Fun with colors: I read somewhere that white letters on a dark background are the easiest to read on a computer screen. It means less light is going into the eyes. So I figured I'd try a new look. If it sucks, let me know.

Anonymous said...

I haven't puked in 37 minutes. I'm not getting my hopes up that this is over, though. Freaking Clara Barton...how did she not die of some horrendous disease tending the battlefield ill? All I did was teach for you and...oh yeah...eat of the same plate...freaking Yama's! They're out to get me! They know my grandpa fought at Leyte.

contemplator said...

"Why would you think I have a problem??" LOL. The best part was totally watching the soap. Why wasn't anyone else laughing?

I'm glad you're feeling better. Sorry that I had a dose of the social worker gene when I caught sight of you. You looked like you were going to fall over at any second, though.

JP said...

Well, I hope you don't get it. I've already infected two people from Morgantown, including Batmite. He's not happy with me.

contemplator said...

Bacteria and viruses are, like most other living things, usually too afraid of me to try.

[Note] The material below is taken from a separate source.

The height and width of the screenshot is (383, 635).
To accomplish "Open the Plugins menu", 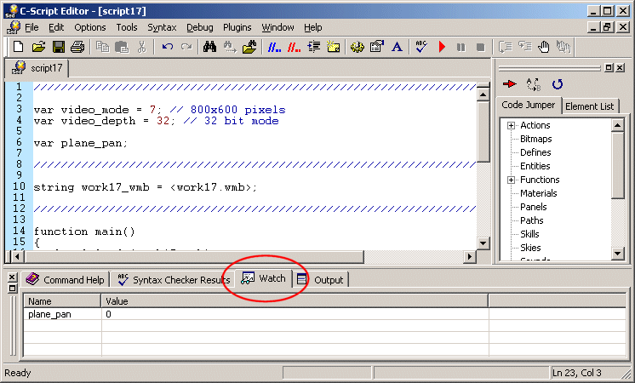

Plus, I've not eaten after you. :)

Anonymous said...

It'd be interesting to find out where and how this virus was cooked up. Can you imagine the stew that boiled up that bad boy?

Anonymous said...

I too spent Sunday afternoon and night over top of a toilet bowl. I hold you completely responsible for my ailment... however, it seems its much easier on this blog to blame all of life's problems on a hick from Texas so go fuck yourself Texas.

contemplator said...

It must just be in the area, because another one of our colleagues had it, and he had no contact with you.

Oh, and yeh, fuck Texas.

Anonymous said...

Update your blog!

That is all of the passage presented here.